[Opening Data provided section]
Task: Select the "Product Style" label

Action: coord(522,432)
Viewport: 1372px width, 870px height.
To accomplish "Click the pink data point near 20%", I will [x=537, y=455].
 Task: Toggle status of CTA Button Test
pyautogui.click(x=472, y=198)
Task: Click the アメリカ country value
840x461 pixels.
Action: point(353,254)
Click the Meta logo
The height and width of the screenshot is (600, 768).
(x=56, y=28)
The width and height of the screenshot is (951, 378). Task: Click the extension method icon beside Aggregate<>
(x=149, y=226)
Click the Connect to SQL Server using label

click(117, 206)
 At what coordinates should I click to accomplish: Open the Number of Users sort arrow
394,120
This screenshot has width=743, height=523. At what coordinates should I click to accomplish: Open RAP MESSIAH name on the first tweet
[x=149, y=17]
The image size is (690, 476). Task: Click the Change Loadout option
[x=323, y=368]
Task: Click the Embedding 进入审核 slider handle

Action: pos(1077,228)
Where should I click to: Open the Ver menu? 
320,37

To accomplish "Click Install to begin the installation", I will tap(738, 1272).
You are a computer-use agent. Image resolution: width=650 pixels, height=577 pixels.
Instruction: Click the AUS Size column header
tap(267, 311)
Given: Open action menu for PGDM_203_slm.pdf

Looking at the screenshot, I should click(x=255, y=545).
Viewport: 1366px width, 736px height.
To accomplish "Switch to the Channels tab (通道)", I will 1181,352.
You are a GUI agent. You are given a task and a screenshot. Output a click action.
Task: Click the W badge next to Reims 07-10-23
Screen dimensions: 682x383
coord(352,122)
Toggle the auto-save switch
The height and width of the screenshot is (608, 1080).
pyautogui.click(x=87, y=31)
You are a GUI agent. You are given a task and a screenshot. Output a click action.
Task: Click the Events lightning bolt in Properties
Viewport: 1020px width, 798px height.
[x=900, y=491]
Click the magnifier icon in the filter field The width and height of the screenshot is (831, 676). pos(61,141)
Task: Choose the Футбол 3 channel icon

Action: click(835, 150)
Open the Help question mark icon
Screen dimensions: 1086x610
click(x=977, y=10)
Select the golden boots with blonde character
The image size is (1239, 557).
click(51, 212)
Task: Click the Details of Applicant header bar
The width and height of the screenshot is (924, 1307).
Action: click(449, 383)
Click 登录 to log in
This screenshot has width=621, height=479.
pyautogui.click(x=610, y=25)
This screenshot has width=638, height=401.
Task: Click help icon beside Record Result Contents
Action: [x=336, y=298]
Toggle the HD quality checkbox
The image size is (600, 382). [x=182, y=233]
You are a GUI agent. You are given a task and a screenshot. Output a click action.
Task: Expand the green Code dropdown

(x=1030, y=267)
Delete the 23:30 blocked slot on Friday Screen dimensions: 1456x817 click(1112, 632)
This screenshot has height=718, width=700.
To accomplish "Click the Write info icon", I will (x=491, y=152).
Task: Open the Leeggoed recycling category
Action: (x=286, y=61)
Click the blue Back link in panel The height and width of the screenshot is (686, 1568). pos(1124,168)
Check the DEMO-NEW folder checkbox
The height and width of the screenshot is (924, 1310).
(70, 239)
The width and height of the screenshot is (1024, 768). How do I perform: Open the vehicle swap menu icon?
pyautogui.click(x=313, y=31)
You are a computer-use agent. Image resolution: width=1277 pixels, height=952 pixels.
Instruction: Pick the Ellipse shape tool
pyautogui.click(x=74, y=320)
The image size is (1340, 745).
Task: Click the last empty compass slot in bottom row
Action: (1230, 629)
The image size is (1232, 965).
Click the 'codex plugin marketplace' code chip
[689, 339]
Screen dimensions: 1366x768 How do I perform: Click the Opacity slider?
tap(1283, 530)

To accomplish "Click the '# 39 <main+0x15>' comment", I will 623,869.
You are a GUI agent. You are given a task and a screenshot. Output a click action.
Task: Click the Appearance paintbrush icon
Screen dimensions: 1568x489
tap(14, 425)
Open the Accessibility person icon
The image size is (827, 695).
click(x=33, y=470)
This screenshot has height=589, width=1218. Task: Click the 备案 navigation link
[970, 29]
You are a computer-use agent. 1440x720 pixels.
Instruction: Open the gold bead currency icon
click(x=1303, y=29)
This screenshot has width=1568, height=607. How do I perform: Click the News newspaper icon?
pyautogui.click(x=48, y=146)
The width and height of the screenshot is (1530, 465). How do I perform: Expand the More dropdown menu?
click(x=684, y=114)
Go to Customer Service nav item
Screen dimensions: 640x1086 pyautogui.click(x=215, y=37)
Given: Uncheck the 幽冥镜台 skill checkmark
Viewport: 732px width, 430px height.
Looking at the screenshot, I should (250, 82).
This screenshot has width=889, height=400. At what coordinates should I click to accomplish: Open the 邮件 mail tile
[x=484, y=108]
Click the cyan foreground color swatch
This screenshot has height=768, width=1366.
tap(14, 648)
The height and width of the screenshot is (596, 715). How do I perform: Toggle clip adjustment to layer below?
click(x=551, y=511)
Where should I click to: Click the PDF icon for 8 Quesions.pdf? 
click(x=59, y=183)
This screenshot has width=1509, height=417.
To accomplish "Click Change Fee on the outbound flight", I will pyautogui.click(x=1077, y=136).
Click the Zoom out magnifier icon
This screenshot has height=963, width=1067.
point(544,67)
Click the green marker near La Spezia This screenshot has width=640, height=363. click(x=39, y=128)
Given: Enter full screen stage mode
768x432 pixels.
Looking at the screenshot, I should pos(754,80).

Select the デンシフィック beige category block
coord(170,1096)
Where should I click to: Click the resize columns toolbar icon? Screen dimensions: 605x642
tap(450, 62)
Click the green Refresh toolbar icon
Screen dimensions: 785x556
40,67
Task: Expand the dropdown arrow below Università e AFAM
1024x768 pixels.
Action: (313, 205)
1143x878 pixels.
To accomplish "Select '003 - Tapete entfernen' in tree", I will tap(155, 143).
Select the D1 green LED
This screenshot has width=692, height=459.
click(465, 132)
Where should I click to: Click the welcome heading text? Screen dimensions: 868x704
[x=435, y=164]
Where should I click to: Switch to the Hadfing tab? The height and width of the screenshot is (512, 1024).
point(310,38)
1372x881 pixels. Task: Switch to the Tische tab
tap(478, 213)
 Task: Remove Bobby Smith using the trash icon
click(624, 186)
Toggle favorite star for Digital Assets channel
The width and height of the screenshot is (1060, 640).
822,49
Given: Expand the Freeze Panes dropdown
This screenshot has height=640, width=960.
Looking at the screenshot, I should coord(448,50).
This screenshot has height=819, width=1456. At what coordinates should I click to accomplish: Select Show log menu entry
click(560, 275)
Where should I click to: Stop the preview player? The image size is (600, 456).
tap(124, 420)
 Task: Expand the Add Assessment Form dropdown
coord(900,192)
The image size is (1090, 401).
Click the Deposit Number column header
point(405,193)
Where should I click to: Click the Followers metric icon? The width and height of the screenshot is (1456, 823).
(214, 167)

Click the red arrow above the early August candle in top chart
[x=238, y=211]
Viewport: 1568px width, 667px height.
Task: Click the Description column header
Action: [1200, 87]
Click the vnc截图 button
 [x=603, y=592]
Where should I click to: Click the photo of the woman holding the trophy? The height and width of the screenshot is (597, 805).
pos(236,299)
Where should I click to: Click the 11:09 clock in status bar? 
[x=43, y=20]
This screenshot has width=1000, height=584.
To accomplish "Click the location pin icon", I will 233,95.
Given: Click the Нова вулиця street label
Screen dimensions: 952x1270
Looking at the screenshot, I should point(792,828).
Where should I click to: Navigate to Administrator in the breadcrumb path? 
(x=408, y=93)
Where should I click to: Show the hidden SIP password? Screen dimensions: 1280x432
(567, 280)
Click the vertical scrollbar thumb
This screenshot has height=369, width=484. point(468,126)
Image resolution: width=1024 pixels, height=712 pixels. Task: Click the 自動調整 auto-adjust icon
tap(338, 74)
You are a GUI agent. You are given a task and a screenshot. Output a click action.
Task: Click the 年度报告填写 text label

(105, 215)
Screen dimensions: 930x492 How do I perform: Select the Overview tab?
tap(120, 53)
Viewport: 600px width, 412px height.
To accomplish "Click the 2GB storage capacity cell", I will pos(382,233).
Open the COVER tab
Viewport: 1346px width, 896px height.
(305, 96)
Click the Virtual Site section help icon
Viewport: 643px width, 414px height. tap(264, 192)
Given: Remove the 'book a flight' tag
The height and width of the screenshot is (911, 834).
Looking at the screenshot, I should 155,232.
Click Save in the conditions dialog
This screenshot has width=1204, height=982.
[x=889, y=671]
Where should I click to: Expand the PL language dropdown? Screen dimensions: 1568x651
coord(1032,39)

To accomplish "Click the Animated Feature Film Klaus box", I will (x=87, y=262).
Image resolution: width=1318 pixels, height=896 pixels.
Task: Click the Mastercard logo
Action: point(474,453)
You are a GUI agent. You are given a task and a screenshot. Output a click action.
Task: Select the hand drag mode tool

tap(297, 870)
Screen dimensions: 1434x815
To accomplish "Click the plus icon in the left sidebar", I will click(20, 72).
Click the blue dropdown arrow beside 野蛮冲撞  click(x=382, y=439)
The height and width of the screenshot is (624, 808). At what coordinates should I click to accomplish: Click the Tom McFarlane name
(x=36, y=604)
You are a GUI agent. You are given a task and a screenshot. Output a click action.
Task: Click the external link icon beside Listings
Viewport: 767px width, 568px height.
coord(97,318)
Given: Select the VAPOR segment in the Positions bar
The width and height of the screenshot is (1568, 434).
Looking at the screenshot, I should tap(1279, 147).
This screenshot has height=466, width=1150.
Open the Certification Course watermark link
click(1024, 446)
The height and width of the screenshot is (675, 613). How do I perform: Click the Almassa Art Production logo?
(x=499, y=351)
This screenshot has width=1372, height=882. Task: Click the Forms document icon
[Closing Data provided section]
Scan the records for lines that hold "computer", and reproduce each one you find.

You are a computer-use agent. Image resolution: width=650 pixels, height=577 pixels.
You are a computer-use agent. Image resolution: width=1277 pixels, height=952 pixels.
You are a computer-use agent. 1440x720 pixels.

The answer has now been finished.